Dia menambahkan bahwa data terbaru dari awal Maret 2024 hingga Senin, setidaknya ada 40 perkara yang diadukan ke DKPP dan kerap simultan pula dengan perkara yang diadukan ke Mahkamah Konstitusi (MK).

"Setelah 20 Maret sampai sekarang hampir tiap hari minimal lima sampai 10 aduan masuk DKPP, rupanya ini pengaduan ke DKPP simultan dengan yang diadukan ke MK. Sehingga selama dua pekan ini perkara yang masuk ke DKPP sudah sekitar 40 perkara," katanya.

Heddy lantas menyampaikan beberapa perkara yang menuai sorotan publik yang ditangani oleh pihaknya di antaranya, verifikasi partai politik peserta pemilu dengan teradu KPU Kabupaten Kepulauan Sangihe.

"Ada beberapa partai politik yang di daerah itu tidak lolos verifikasi, tapi diloloskan oleh KPU Sangihe, pada waktu itu putusan DKPP terbukti secara administratif ada kecerobohan oleh KPU," ujarnya.
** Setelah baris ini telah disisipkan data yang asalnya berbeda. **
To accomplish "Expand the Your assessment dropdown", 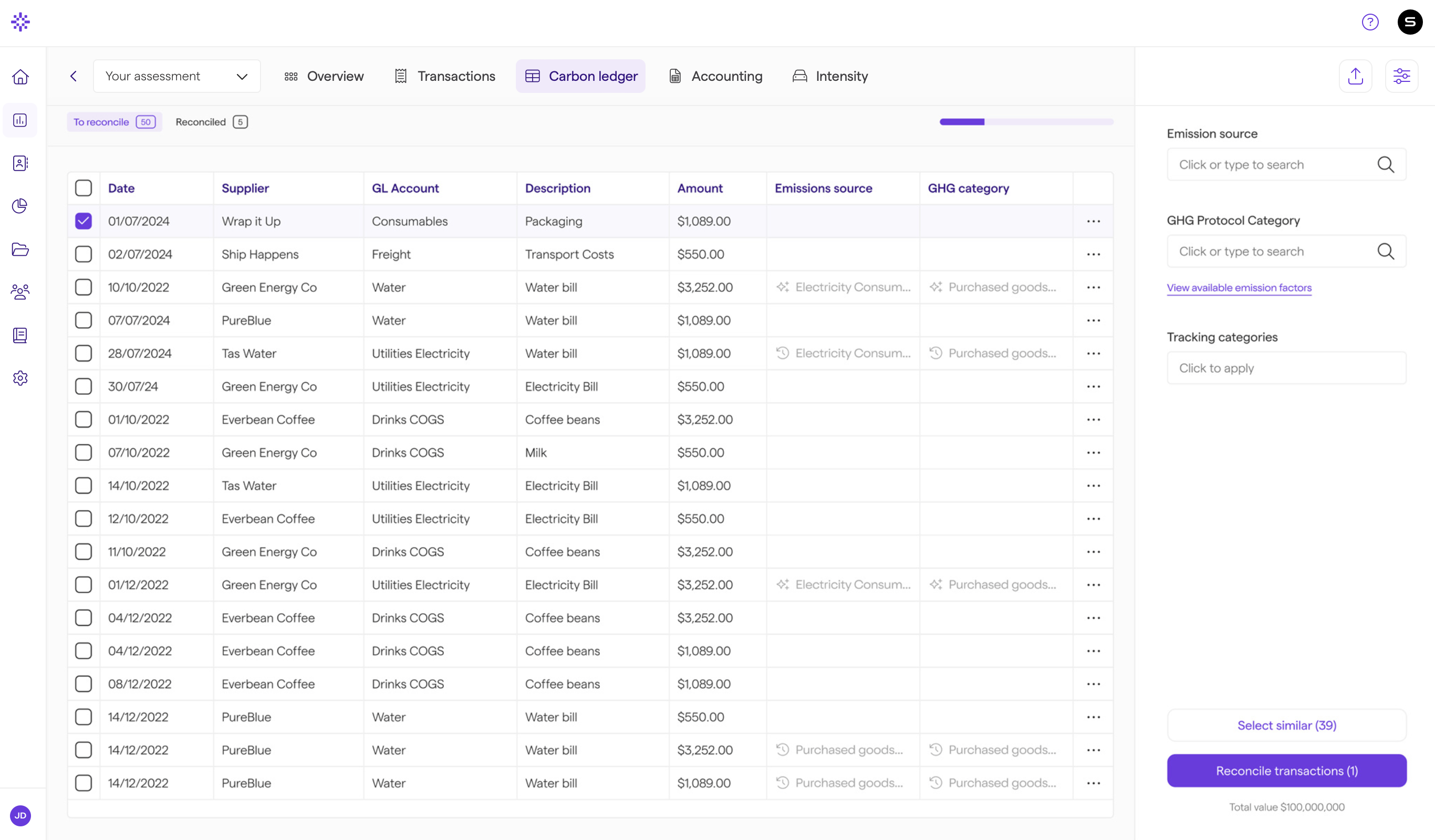I will coord(176,76).
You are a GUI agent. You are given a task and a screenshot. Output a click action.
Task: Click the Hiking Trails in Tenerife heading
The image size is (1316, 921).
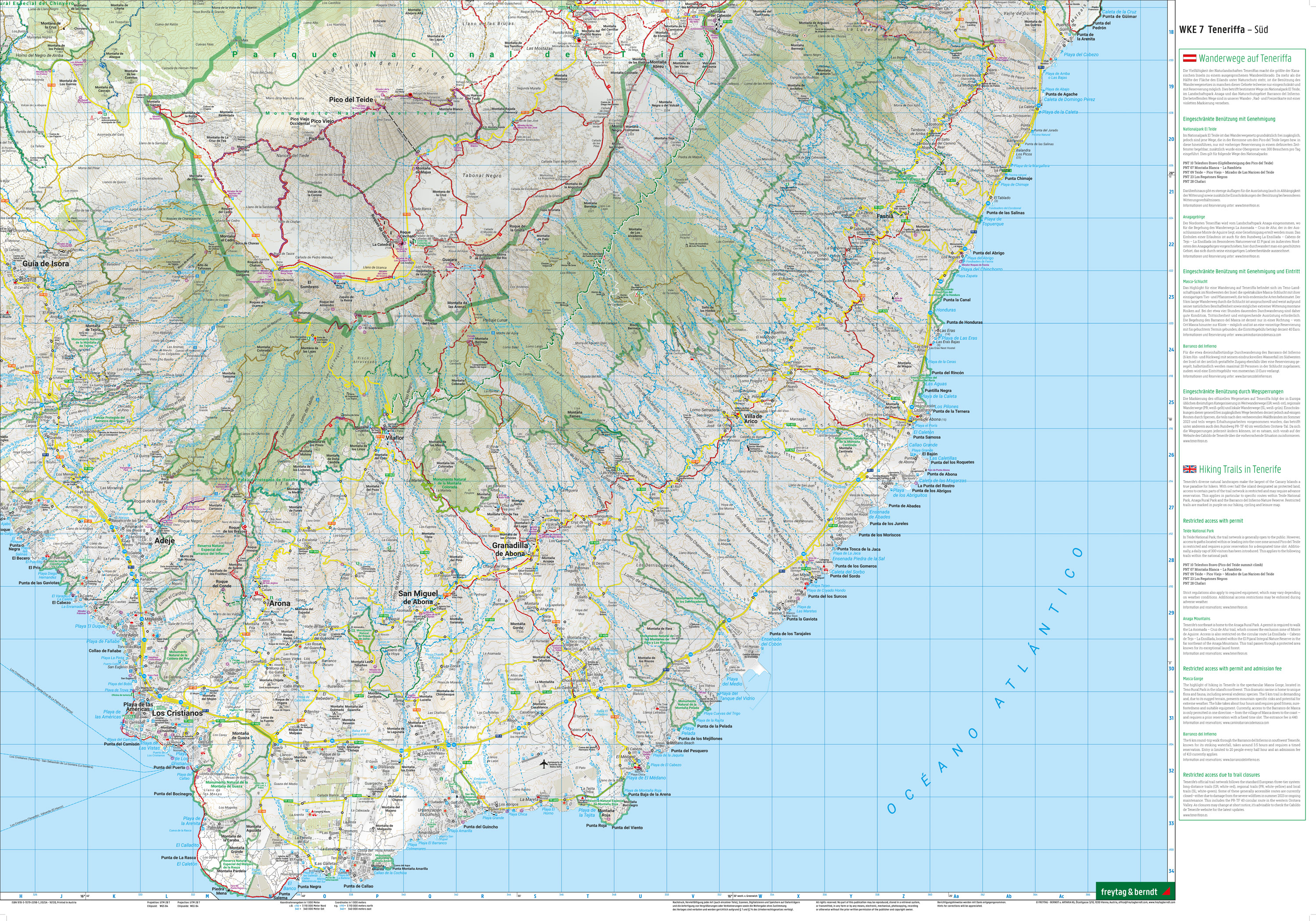coord(1239,469)
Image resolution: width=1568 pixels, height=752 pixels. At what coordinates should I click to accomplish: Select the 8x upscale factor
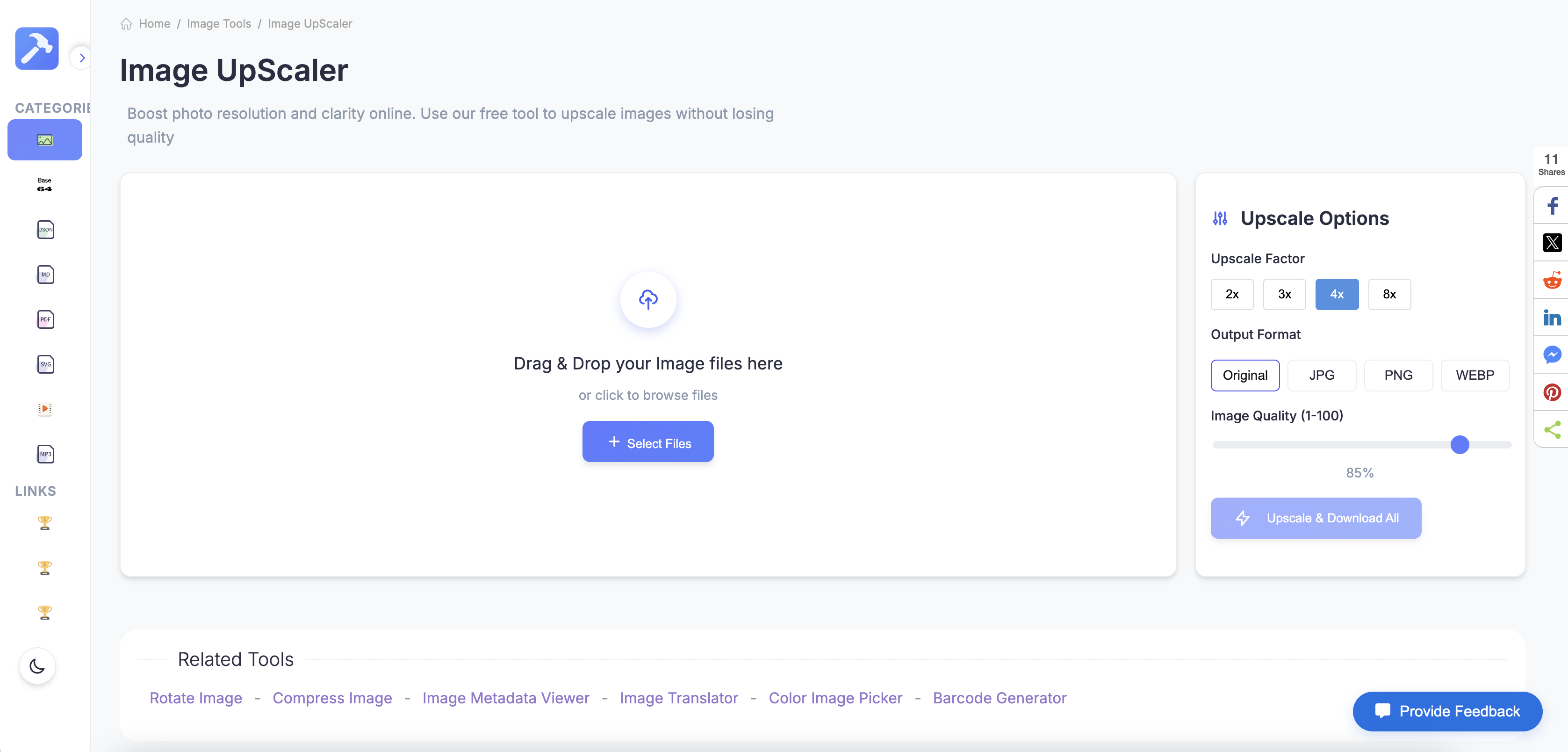coord(1389,294)
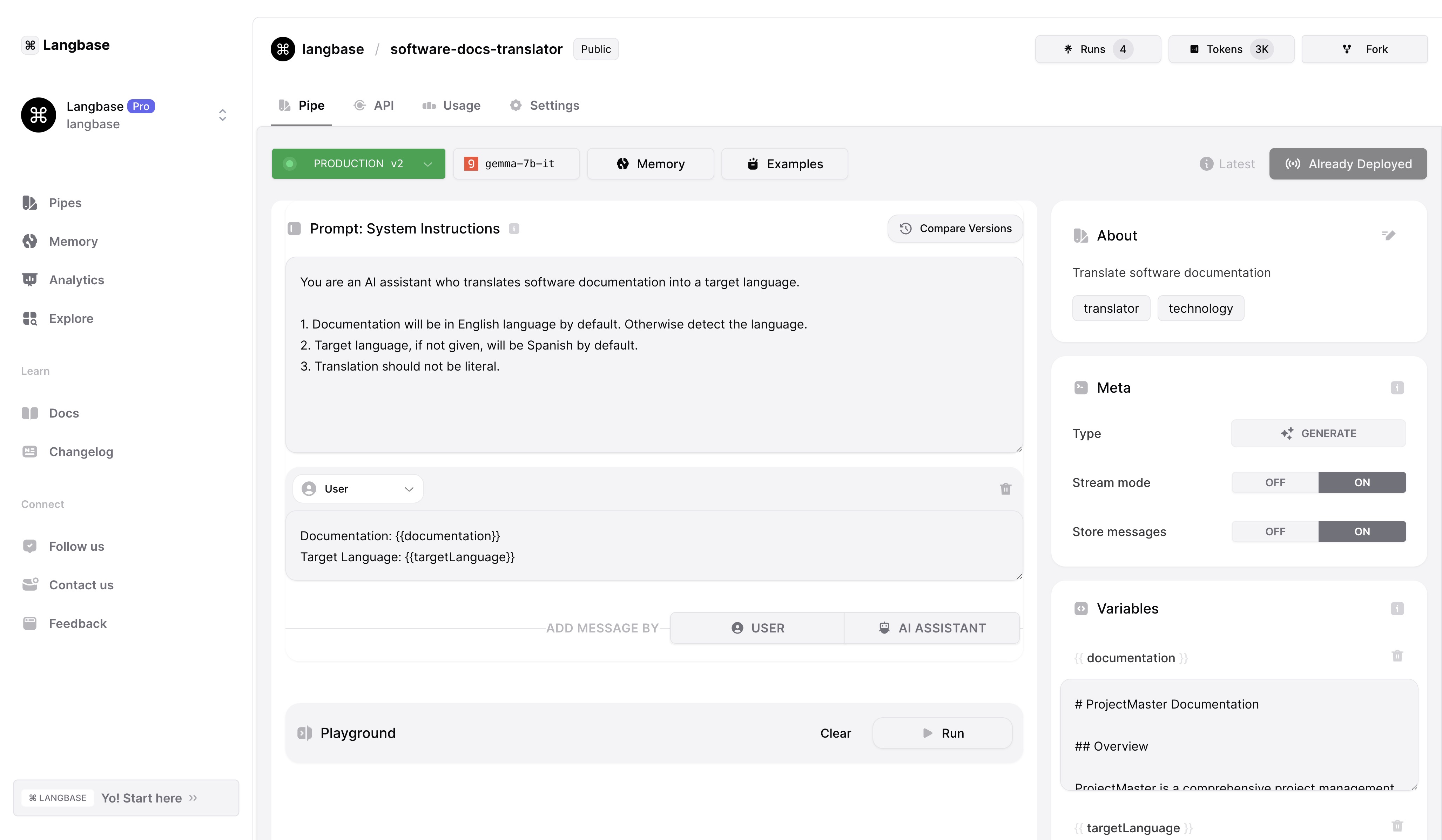Screen dimensions: 1442x840
Task: Click the edit pencil icon in About
Action: coord(1389,235)
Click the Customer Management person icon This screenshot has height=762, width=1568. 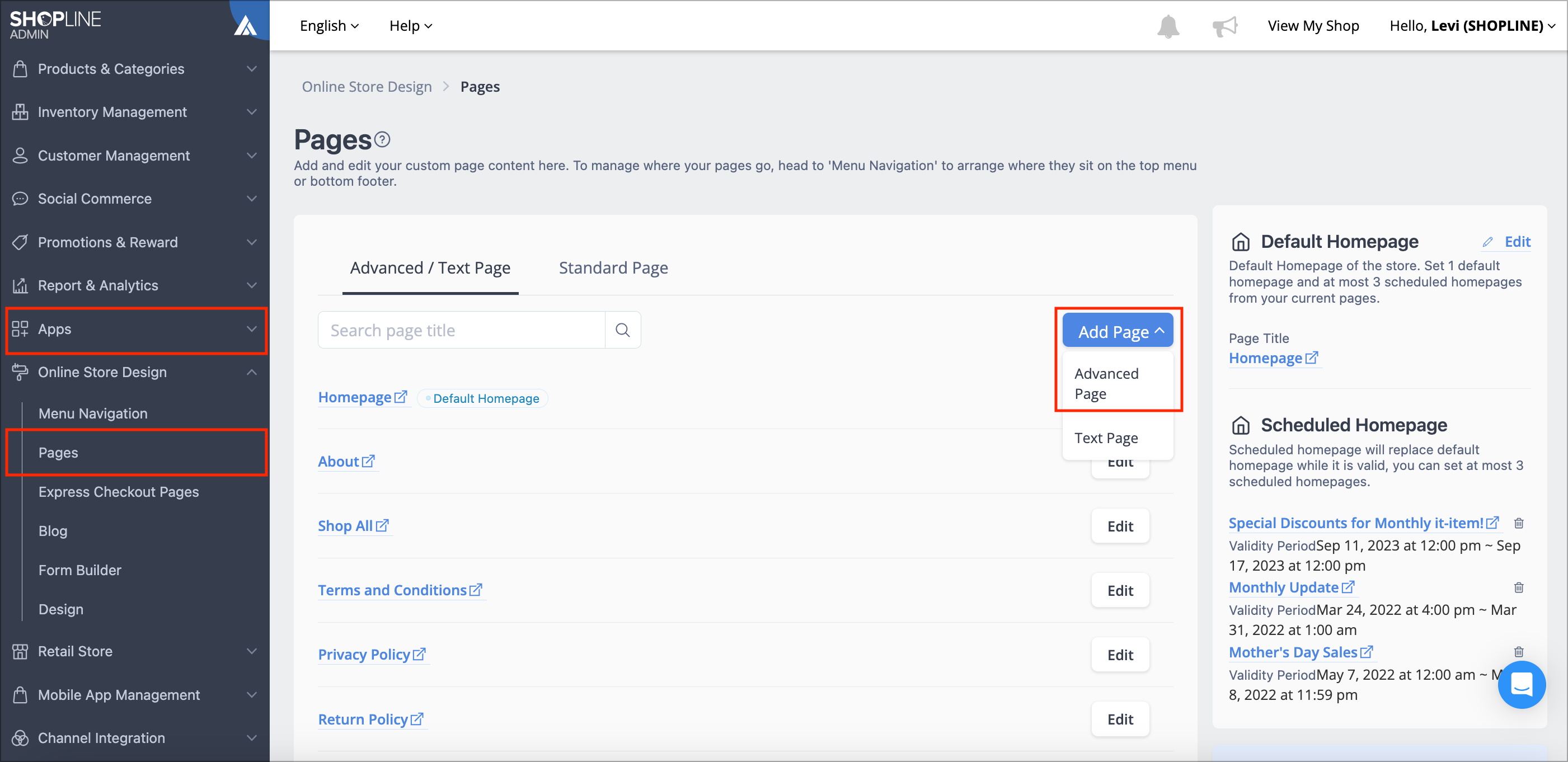coord(20,156)
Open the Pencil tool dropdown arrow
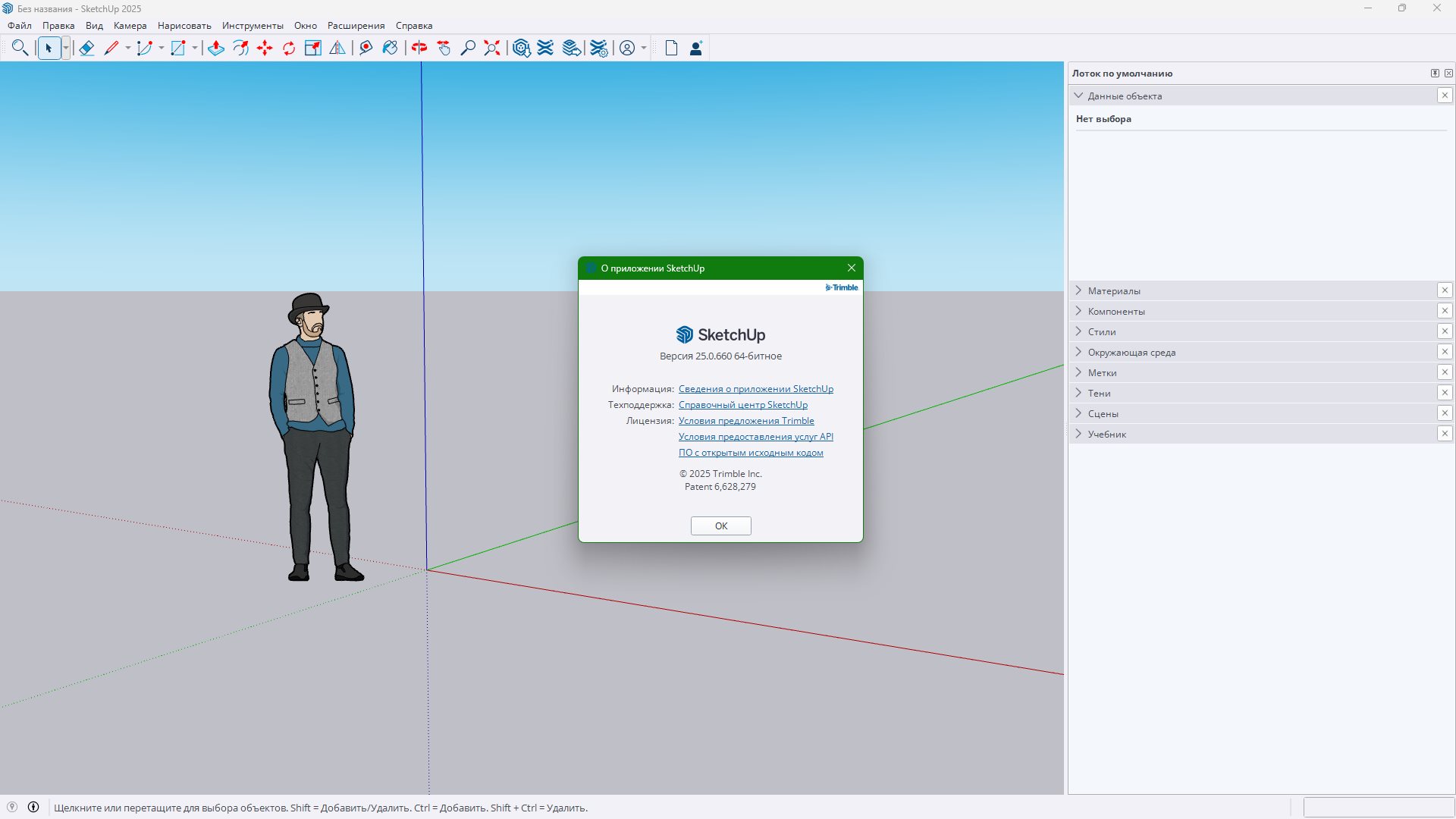Screen dimensions: 1456x819 (x=128, y=49)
Kemudian, perkara terkait Peraturan KPU (PKPU) Nomor 10 Tahun 2023 menyangkut keterwakilan perempuan dalam pencalonan anggota legislatif, di mana dalam Undang-Undang Nomor 7 Tahun 2017 Tentang Pemilihan Umum (UU Pemilu) dijelaskan minimal 30 persen paling sedikit keterwakilan perempuan di parlemen.

"Ini berujung sampai ke Mahkamah Konstitusi, pengadunya Koalisi Perempuan, ditegaskan bahwa apa yang dilakukan KPU, di PKPU, tidak sejalan dengan amanat undang-undang. Kemudian dari situ Koalisi Perempuan mengadukan ke DKPP," tuturnya.

Lalu, perkara soal pelanggaran kode etik dan prosedur KPU yang seharusnya melakukan perubahan PKPU atas putusan MK terkait perubahan batas usia calon presiden dan wakil presiden. "Putusan DKPP menyatakan pencalonan sah secara konstitusional, hanya KPU melanggar beberapa asas yang tidak profesional dalam penanganan pendaftaran," ucap dia.

Anggaran Pemilu

Dalam kesempatan sama, Ketua Komisi Pemilihan Umum (KPU) RI Hasyim Asy'ari menyebutkan realisasi anggaran penyelenggaraan Pemilu 2024 mencapai 40 triliun rupiah dari 51 triliun rupiah yang dialokasikan, atau setara 79,50 persen, per 15 Maret 2024.

Adapun anggaran Pemilu 2024 meliputi anggaran tahun jamak atau multiyears 2022, 2023 dan 2024. "Total alokasi DIPA untuk Pemilu 2024 tahun jamak meliputi tahun 2022, 2023 dan 2024 sebesar Rp51.197.413.921.000, realisasinya sampai dengan 15 Maret 2024 adalah Rp40.700.079.867.583 atau setara dengan 79,50 persen," ujar Hasyim saat RDP.

Sebelumnya, Rabu (20/3), KPU RI menetapkan pasangan Calon Presiden dan Wakil Presiden RI Prabowo Subianto-Gibran Rakabuming Raka sebagai pasangan Capres-Cawapres terpilih pada Pilpres 2024.

Sementara itu, Ketua Komisi II DPR RI Ahmad Doli Kurnia mengatakan pihaknya akan melanjutkan rapat kerja dengan penyelenggara pemilu pada Senin (1/4) pekan depan untuk mengevaluasi secara total pelaksanaan Pemilu 2024.

"Mungkin nanti kita hari Senin depan, bisa jadi pagi, siang, sampai malam, atau mau dua hari silakan saja. Intinya adalah kita ingin mengevaluasi secara total," kata Doli di Kompleks Parlemen, Senayan, Jakarta, Senin.